Fighting the Judicial Overhaul in Court

3 April 2025
A meeting of Israel's Supreme Court

Photo Credit: Yossi Zamir, Shatil Stock

Last week, the Knesset passed a key component of its judicial overhaul package: a piece of legislation that enables the executive branch to subjugate the judiciary by altering the makeup of the judicial selection committee. The Association for Civil Rights in Israel (ACRI) immediately petitioned the Supreme Court, arguing that the legislation is unconstitutional and should be overturned.

Within the span of a week, Prime Minister Netanyahu and his allies passed this law, fired the chief of his internal security service (the Shin Bet), and began ousting the Attorney General. Israel’s system of checks and balances is weak to begin with, and these moves weaken it further. Israel does not have a formal written constitution that holds judges to certain fundamental principles. Israel does not have a federated system of government that diffuses the power of appointing judges (i.e. there are no ‘state’-level judges, they are all chosen at the governmental level). Israel does not have multiple houses of government that serve to distribute power and push back against the political appointment of judges by the executive. If a government controls a mere 61 of the 120 seats in the Knesset, it controls both the legislature and the executive. This law will give a bare majority (61) the power to select virtually every judge in Israel, essentially making the judiciary a branch of the executive.

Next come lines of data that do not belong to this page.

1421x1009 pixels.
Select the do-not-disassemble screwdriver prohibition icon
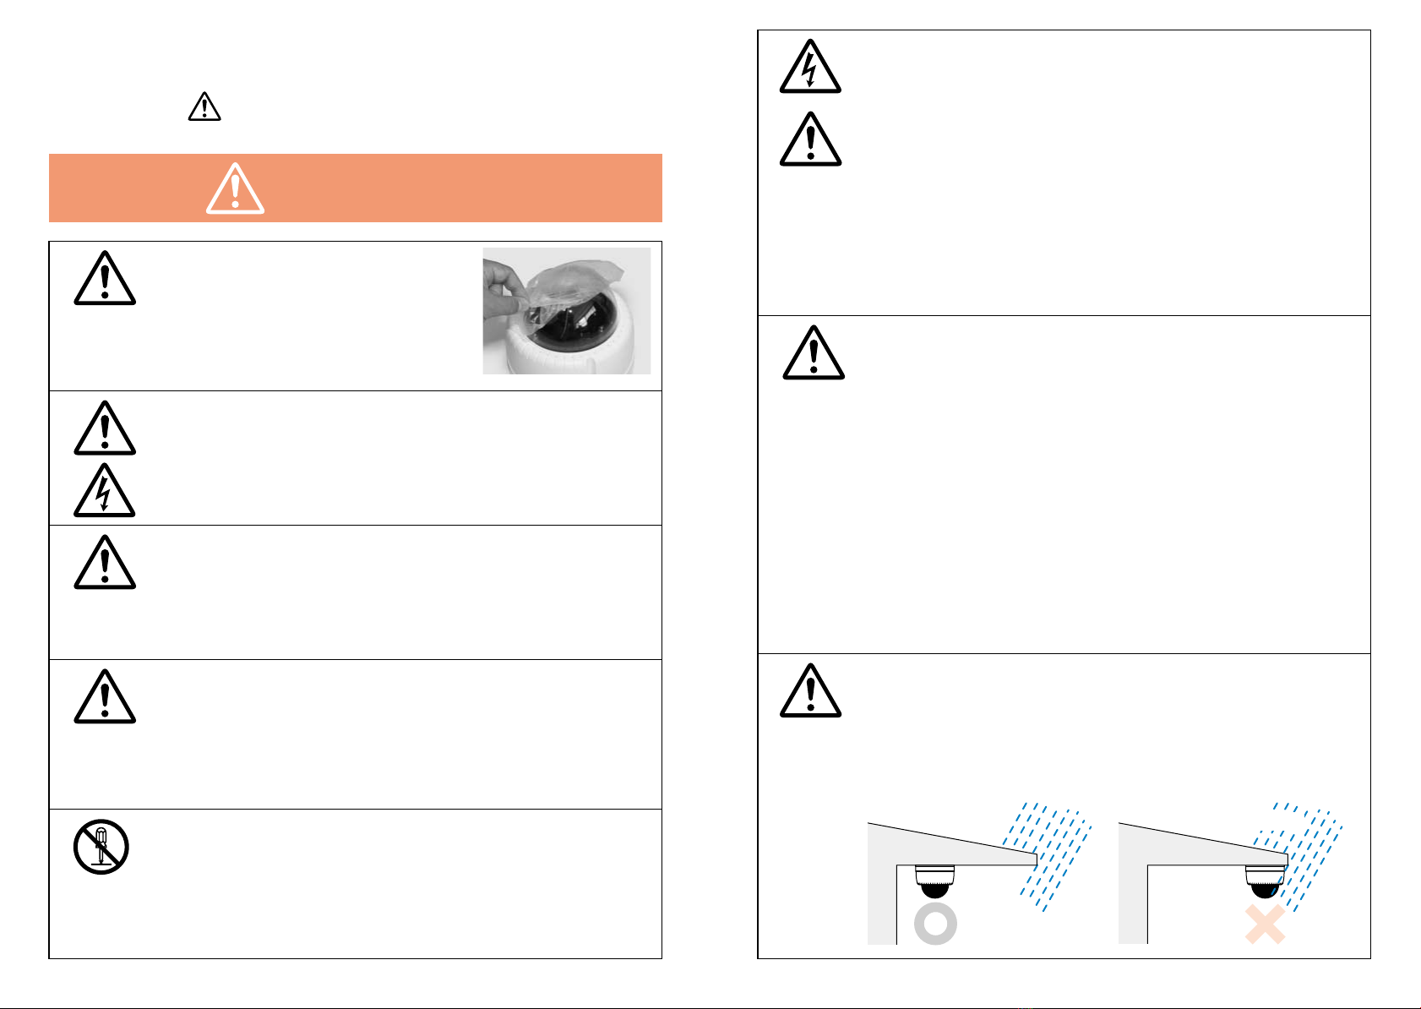pyautogui.click(x=101, y=847)
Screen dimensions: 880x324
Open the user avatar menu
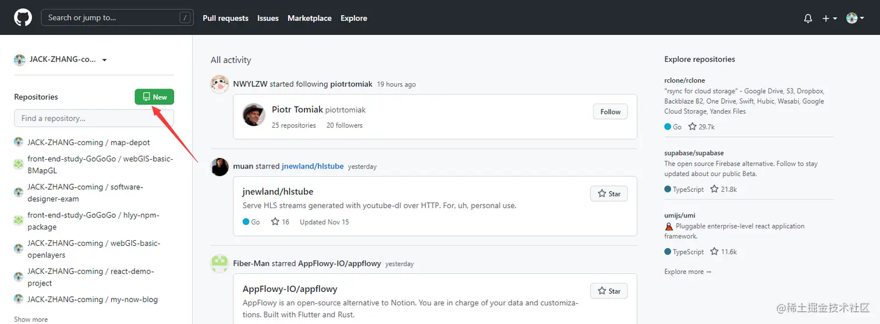pos(855,18)
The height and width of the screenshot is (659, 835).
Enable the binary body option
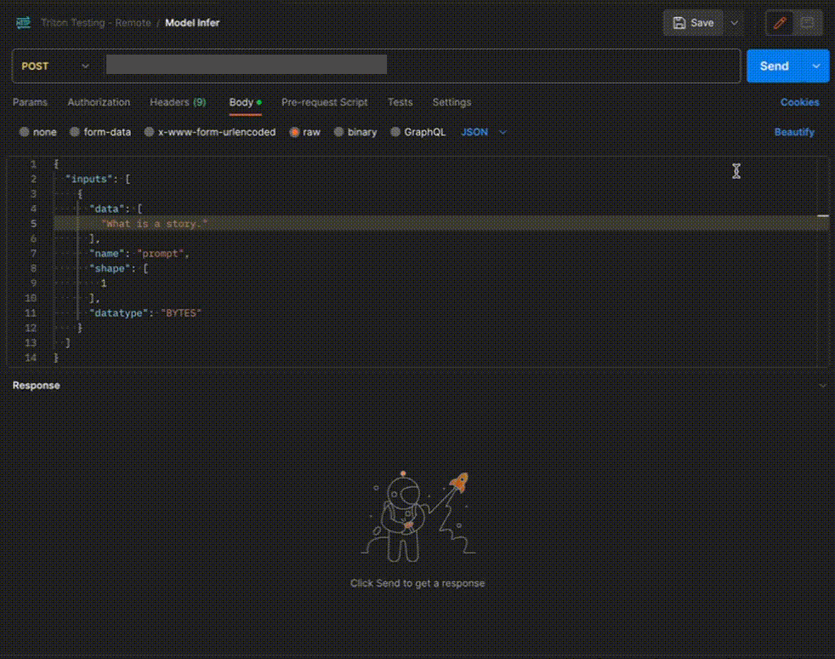pyautogui.click(x=339, y=133)
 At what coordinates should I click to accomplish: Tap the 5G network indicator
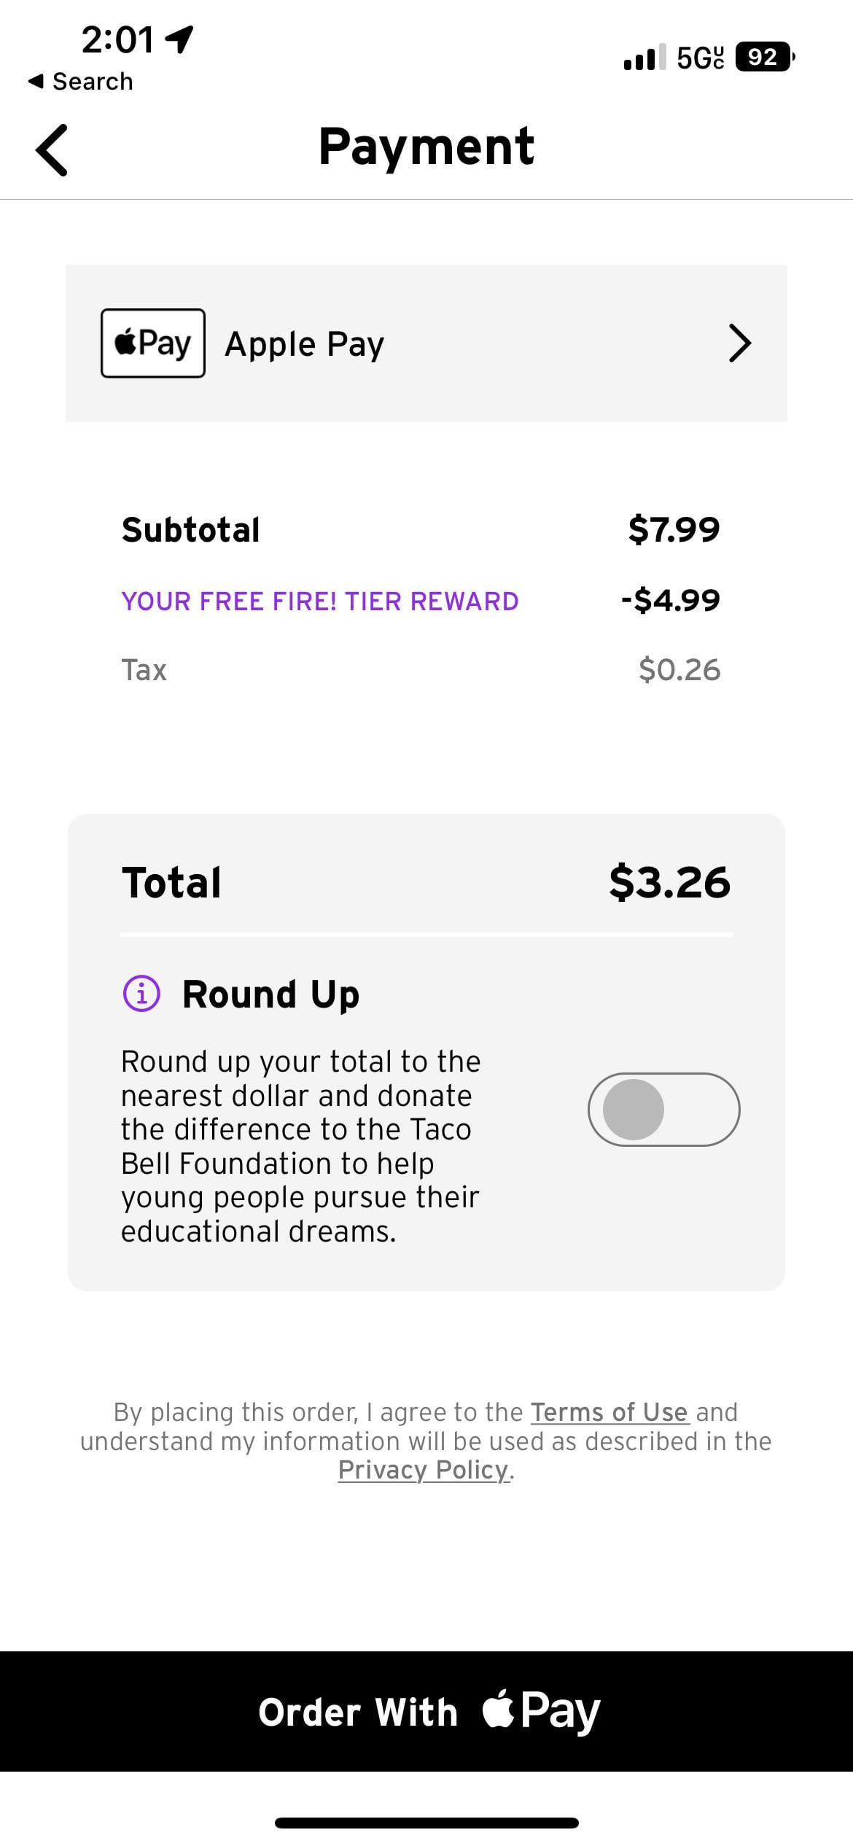[701, 58]
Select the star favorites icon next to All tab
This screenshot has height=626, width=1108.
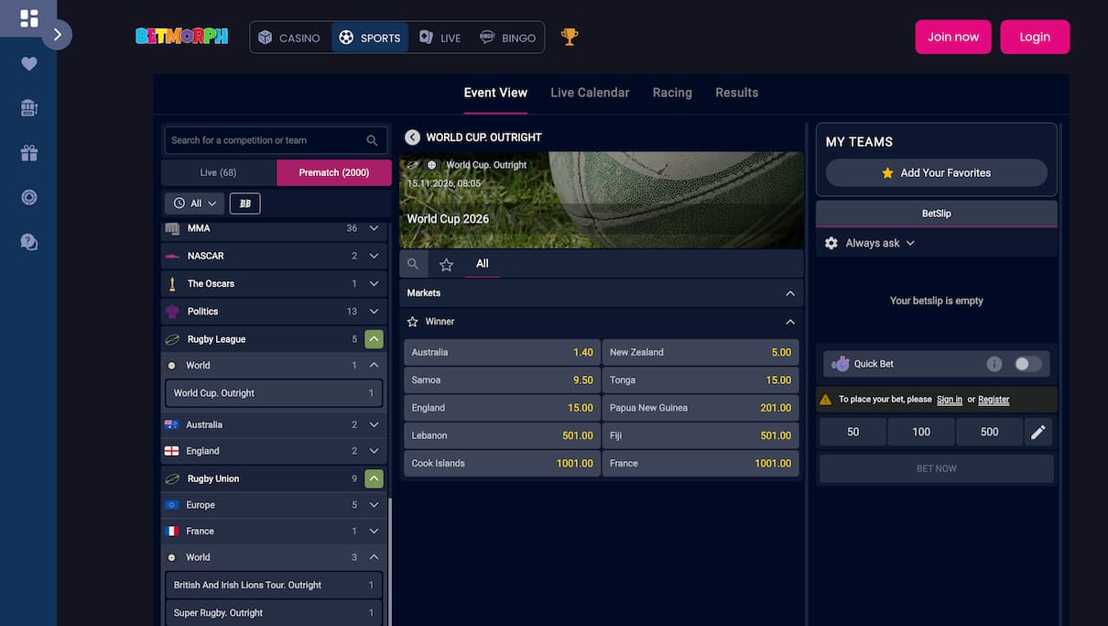446,264
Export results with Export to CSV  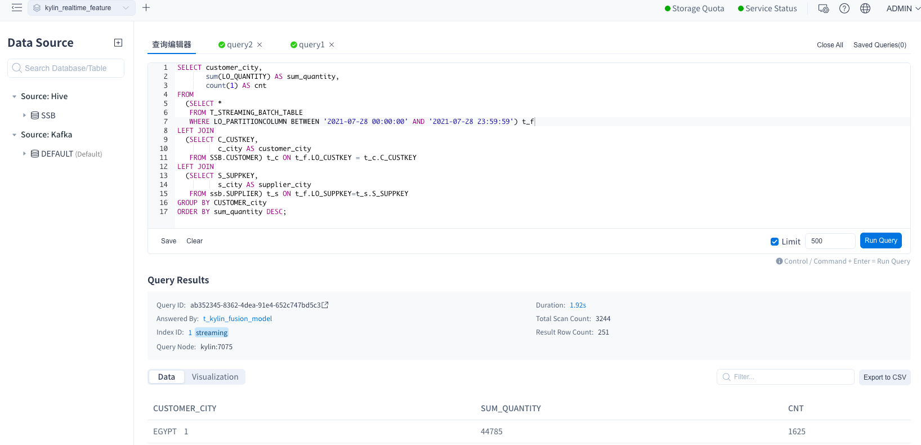[884, 377]
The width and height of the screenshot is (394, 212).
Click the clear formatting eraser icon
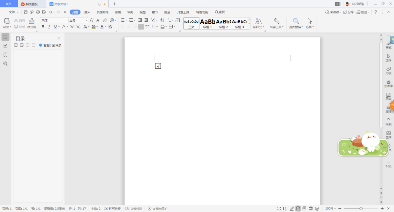coord(105,20)
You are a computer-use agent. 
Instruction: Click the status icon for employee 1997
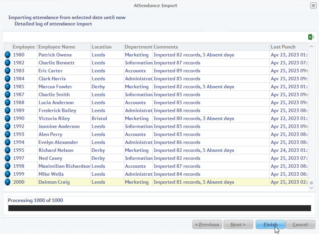point(8,158)

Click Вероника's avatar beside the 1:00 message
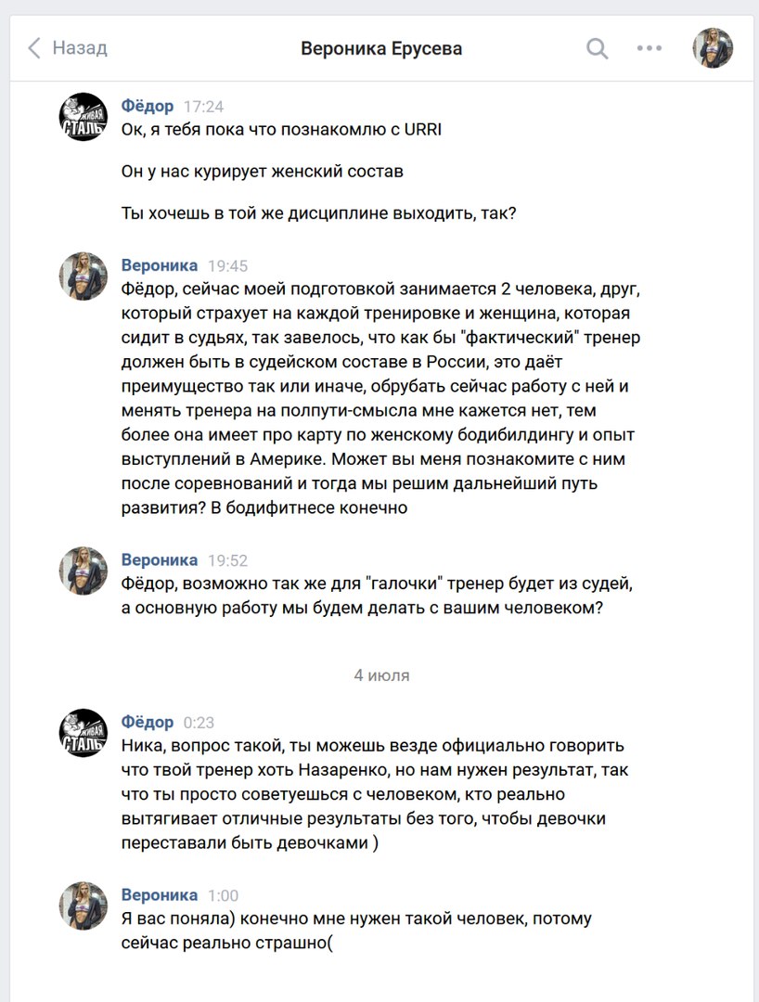(84, 906)
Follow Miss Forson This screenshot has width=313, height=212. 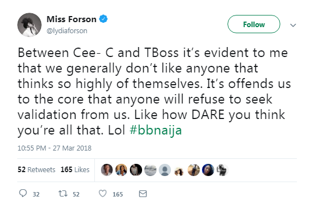[x=254, y=24]
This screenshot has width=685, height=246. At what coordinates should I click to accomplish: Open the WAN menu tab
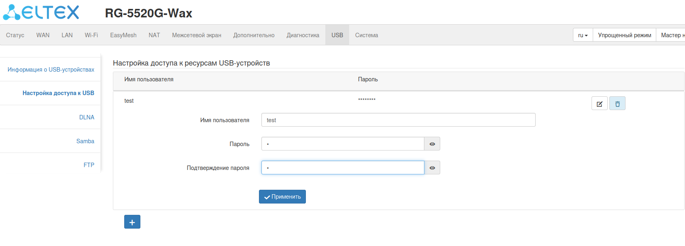(43, 35)
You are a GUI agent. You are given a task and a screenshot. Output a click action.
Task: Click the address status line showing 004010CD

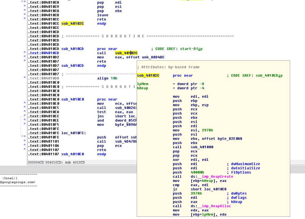pyautogui.click(x=56, y=163)
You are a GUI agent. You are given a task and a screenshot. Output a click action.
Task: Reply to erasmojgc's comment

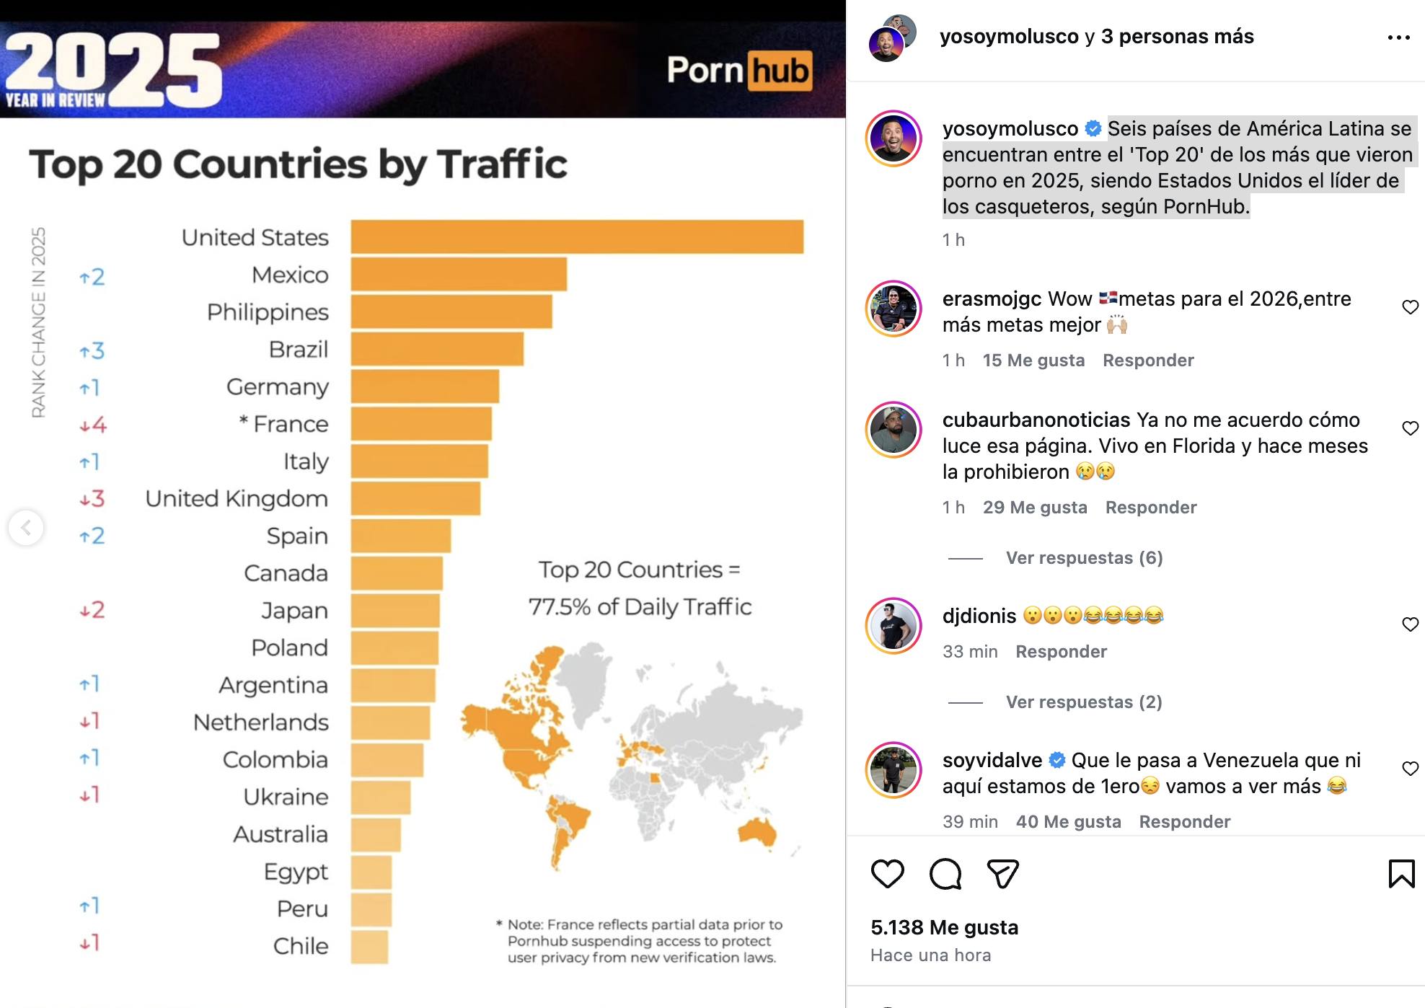tap(1148, 361)
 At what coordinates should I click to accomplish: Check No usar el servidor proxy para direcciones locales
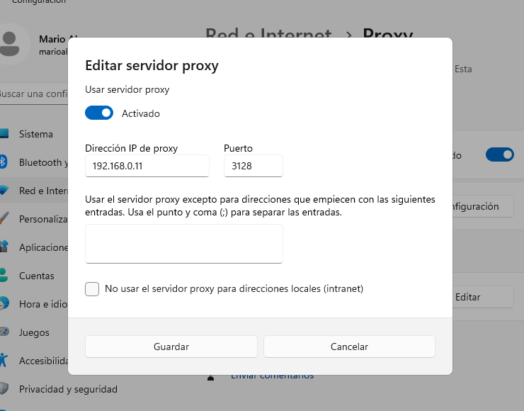tap(92, 289)
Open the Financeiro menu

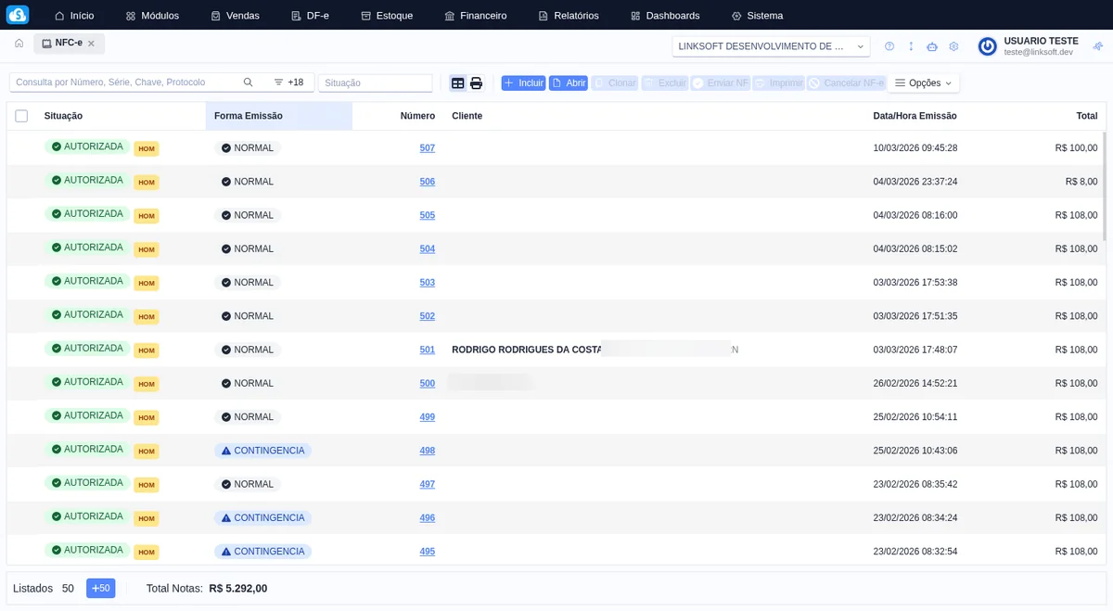pos(475,16)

Currently, the committee to select judges is made up of a balance between politicians and legal professionals, where the legal professionals hold a 1-seat majority. The new bill would replace two professionally appointed members with two lawyers selected by politicians, ensuring that at least one would vote with the coalition. This single seat transforms the committee from a professional and independent commission into a body that is entirely political.

ACRI filed its petition the same day the law passed. The petition explains that this legislation is ultimately counter to the work of the judicial system itself; it will ensure that only “loyal” judges—those who fall in line with the government’s agenda—are appointed to the bench. Instead of remaining independent and impartial, they will owe their careers to politicians. The law is further expected to harm core functions of the judiciary: protecting human rights and the rule of law. The ACRI petition stresses that this is a part of the judicial overhaul broadly and that it points to a rapid decline toward authoritarianism.
The ACRI petition reads: “The Supreme Court is the last and only barrier against majority tyranny. The politicization of judicial appointments will lead to a situation where every judge, from the lowest ranks to the Supreme Court, will depend on politicians’ favor for promotion and will fear ruling against government positions.”

ACRI’s petition is joined by two other petitions, one from the Movement for Quality Government in Israel and another from the Yesh Atid party.

When the law passed, NIF CEO Daniel Sokatch and Director of NIF in Israel Mickey Gitzen each put out a statement:

Daniel Sokatch: “By now we know how the autocratic populist machine operates: divide the people between the ‘people’ and the ‘elite’, crush state institutions, fire the democratic gatekeepers, appoint people based on their personal loyalty to the regime, and run a government based on petty corruption. In Israel, as in the U.S., this machine serves one man and his movement. This piece of legislation is a major stepping stone in this bleak direction. And so today, we are counting on, standing with, and supporting Israelis who are throwing sand in the gears of this machine, and standing up for the values we believe in: democracy, equality, and the institutions that protect them.

Mickey Gitzin: “We are at the moment in which Israel will be defined. This is not the time for business as usual. All of these things—the firings, the legislation—are being challenged in the Supreme Court. Yet this government is on record as saying it is prepared to defy those rulings. The moment the Court rules this legislation—or any other government decision to eliminate democratic gatekeepers—as unconstitutional or illegal and Netanyahu and his allies refuse to follow its ruling, the police, the Shin Bet, and even the army will need to decide who they obey. This not only brings massive chaos, it pushes us out of the State of Israel we know and into the State of Netanyahu. Will we continue to have independent institutions? We don’t know. In this constitutional crisis, something’s got to give.”